____ Предоставленный отрывок

Вскоре Борис Леонидович сказал, что не может читать дальше. Началось обсуждение перевода. Н. Н. Вильям-Вильмонт, В. Ф. Асмус и еще несколько человек, но не известные переводчики (Левик молчал и только потом подошел что-то сказать Пастернаку; Любимова и Кашкина, пугливого и боявшегося всего, касавшегося Пастернака, я на этом вечере не видел), говорили похвалы переводу. Вильям-Вильмонт при этом нападал на рецензию Мотылевой. Мотылева выступила сама и стала что-то говорить о перемене своего отношения к переводу или об изменении самого перевода. Я кипел от злобы на нее, что и постарался громко выразить, обращаясь к Тане, меня успокаивавшей, — мы стояли рядом с Мотылевой (тогда мы не были знакомы) в очереди в раздевалке. Впереди нас у самого гардероба Борис Леонидович, уже одевшийся, говорил что-то вполголоса белокурой женщине — это была Ольга Всеволодовна, незадолго до того вернувшаяся из лагеря (обе мои первые встречи с ней — еще до знакомства — были связаны с “Фаустом”). Потом Борис Леонидович подошел к нам с Таней и предложил ехать назад вместе — в каком-то смысле, как мне показалось, для него это было способом прервать разговор у гардероба. Четвертым с нами в такси поехал Асеев — мы сперва завезли его на улицу Горького, а потом поехали в Лаврушинский. Как только мы сели в машину, Асеев осведомился у Пастернака: “Знал ли Володя „Фауста“?” Пастернаку в те годы разговор о Маяковском был ни к чему, и он отделался каким-то ничего не значащим ответом.
Состоявшимся полутайным вечером без афиш, на который не было разослано приглашений и мало кто пришел, Пастернак был разозлен. Года два спустя, когда зашел какой-то предварительный разговор еще об одном вечере, Борис Леонидович отказался и очень раздраженным тоном говорил мне, поскольку я его спрашивал, почему он не хочет согласиться на это: “Они просят меня выступить, а потом никого не зовут и не вешают даже объявления”.
Этот потайной вечер был образчиком тех полусвобод, которыми стали подкармливать интеллигентов после смерти Сталина (позже и эти полусвободы стали казаться властям чрезмерными).
Летом того же года отец вернулся с какого-то заседания в Союзе писателей. Оно началось с того, что Сурков конфиденциально сообщил собравшимся о новом постановлении ЦК, не подлежащем огласке: Твардовский снимается с поста редактора “Нового мира” за попытку опубликования своего “Теркина в аду”.

________
____ Исходные данные

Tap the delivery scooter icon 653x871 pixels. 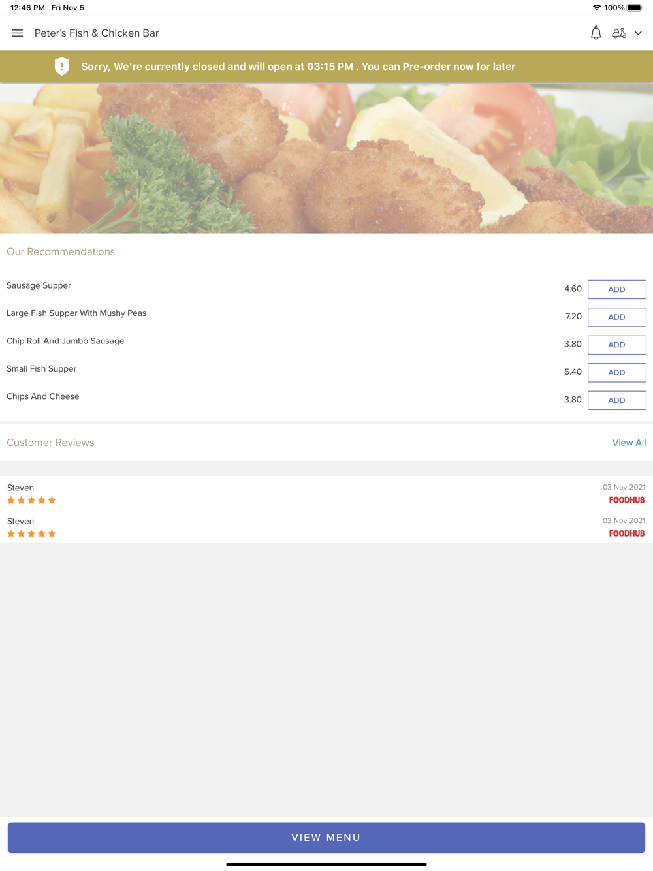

________

Задачи для решения:
(a) Пожалуйста, повторите часть отрывка, начиная со слов «Этот потайной вечер» и продолжая до слов «казаться властям чрезмерными).» включительно.
(b) Назовите все разные названия, которые в отрывке заключены в кавычки, по одному разу каждое.
(c) За что, согласно отрывку, Твардовского снимали с поста редактора «Нового мира»?

Ответы по задачам:
(a)
Этот потайной вечер был образчиком тех полусвобод, которыми стали подкармливать интеллигентов после смерти Сталина (позже и эти полусвободы стали казаться властям чрезмерными).

(b) «Фауст», «Новый мир», «Теркин в аду».

(c) За попытку опубликования своего «Теркина в аду».